A new era of American political violence is upon us. How did we get here? How does it end?
Opinion by Kevin Rector • 3h
Two assassination attempts on President Trump. The assassination of a Minnesota state lawmaker and her husband and the wounding of others. The assassination of a top healthcare executive. The killing of two Israeli embassy employees in Washington. The storming of the U.S. Capitol by a violent mob intent on forcing the nation's political leaders to their will.
And, on Wednesday, the fatal shooting of one of the nation's most prominent conservative political activists — close Trump ally Charlie Kirk — as he spoke at a public event on a university campus.

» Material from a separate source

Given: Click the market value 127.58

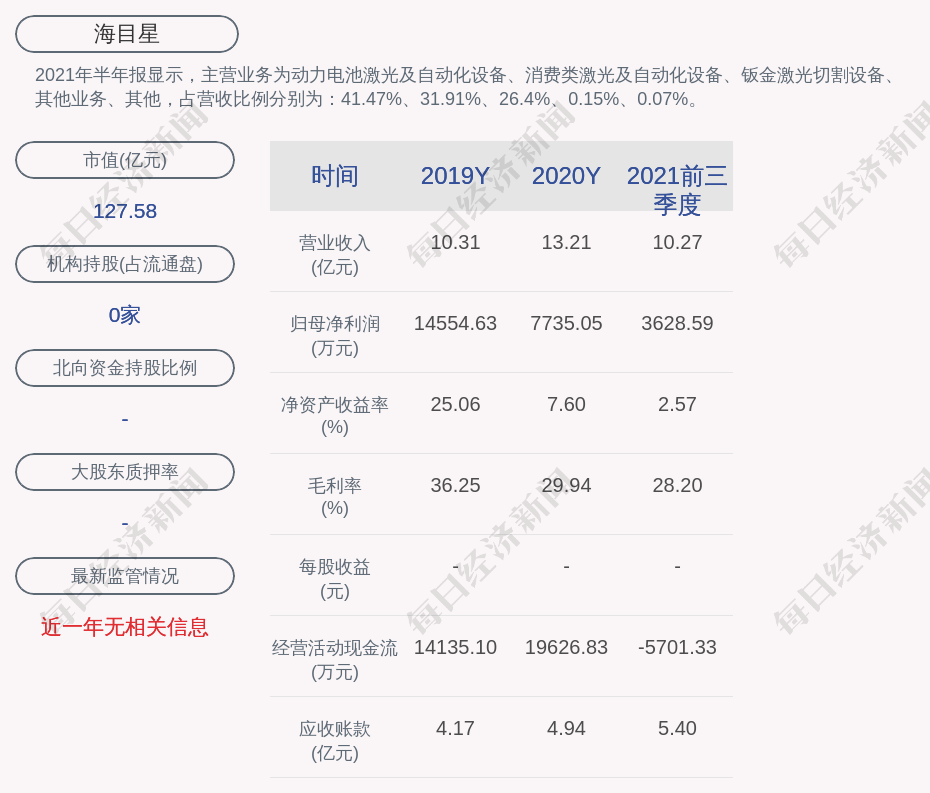Looking at the screenshot, I should (125, 211).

If it wasn't already clear from all those other incidents, Kirk's killing put it in sharp relief: The U.S. is in a new era of political violence, one that is starker and more visceral than any other in decades — perhaps, experts said, since the fraught days of 1968, when two of the most prominent figures in the civil rights movement, the Rev. Martin Luther King Jr. and Robert F. Kennedy, were both assassinated in a matter of months.
"We're very clearly in a moment where the temperature of our political discourse is extremely high," said Ruth Braunstein, an associate professor of sociology at Johns Hopkins University who has studied religion and the far right in modern politics. "Part of what we see when that happens are these outbursts of political violence — where people come to believe that violence is the only solution."